Decoded: `657N4IRYCT:gVaRY2DPLCgmyIB3yP6kkCRjYr18hRs9Eq2LvqWR`

**Impact**: Anyone who inspects the frontend bundle can extract these credentials and call the SCORM Cloud API v2 directly — reading courses, registrations, learner data; potentially modifying training content.

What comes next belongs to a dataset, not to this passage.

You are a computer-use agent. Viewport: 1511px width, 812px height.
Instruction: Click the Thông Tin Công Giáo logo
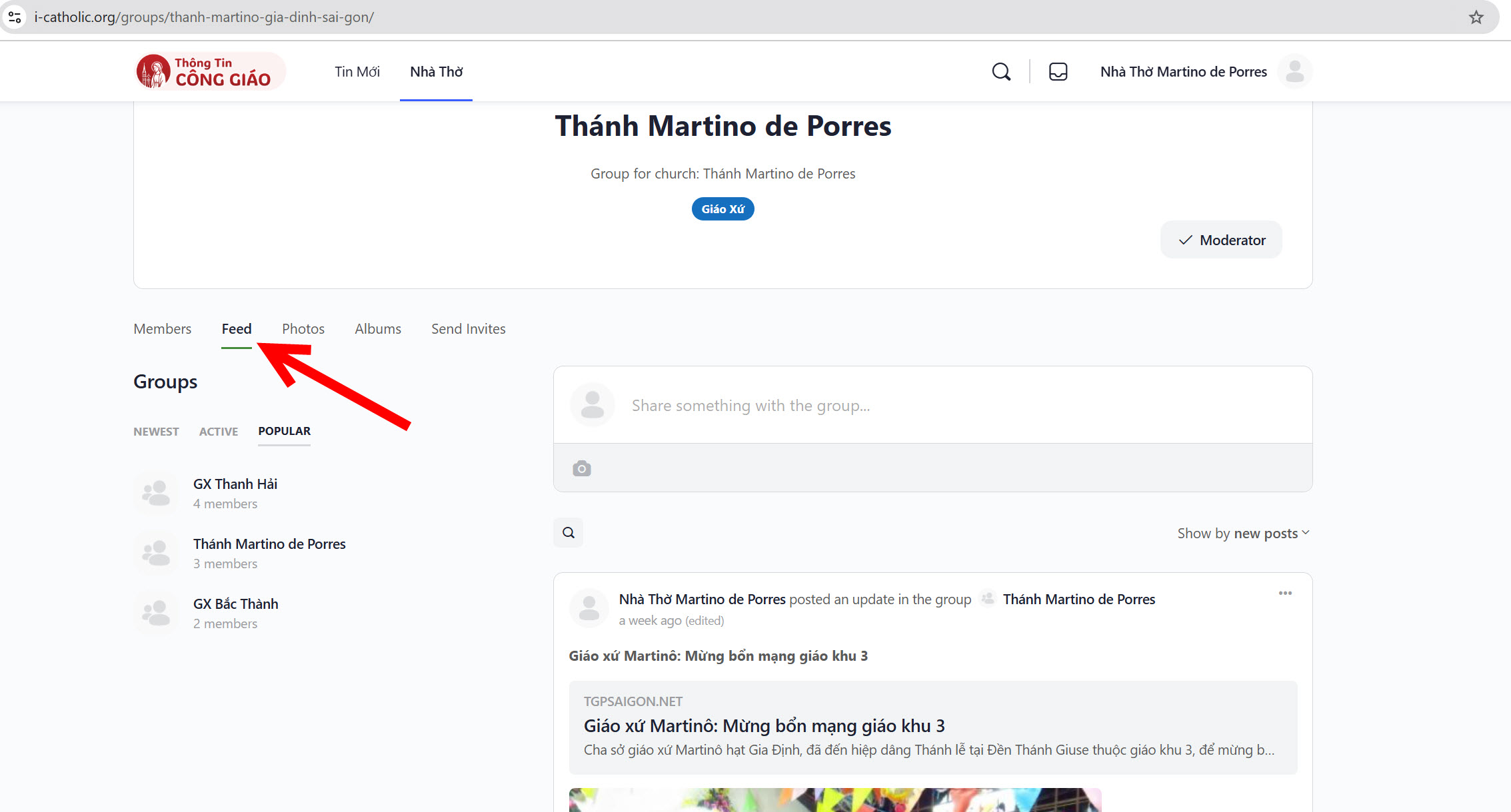pyautogui.click(x=209, y=71)
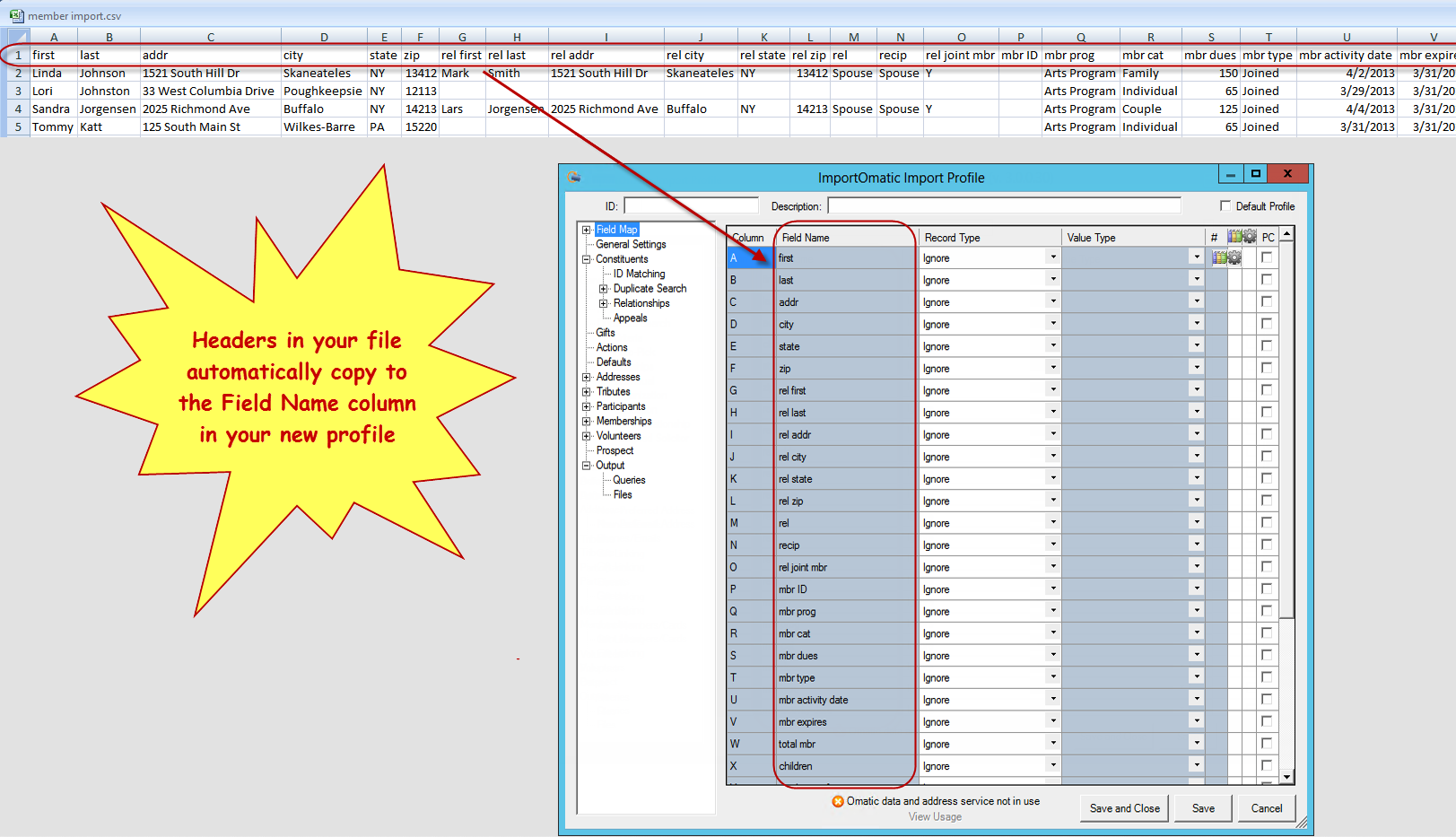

**Fix**: Move to backend. Frontend should call your own API which proxies to SCORM Cloud with server-side credentials.

---

### F2 — Refresh Tokens Exposed in URL Path (ID 21)
**Severity**: HIGH | **Confidence**: HIGH | **CWE-598**

**Locations**:
- `src/routes.tsx:2505` — `/documents-lacomer-mobile/:refreshToken`
- `src/routes.tsx:2514` — `/requests-banbajio-mobile/:refreshToken`

**Impact**: Refresh tokens are long-lived. They leak via:
- Browser history
- Referer headers to third-party resources
- Server/proxy access logs
- Analytics (Amplitude, Sentry, Clarity are all configured)
- Shoulder surfing

A leaked refresh token = full account takeover until revoked.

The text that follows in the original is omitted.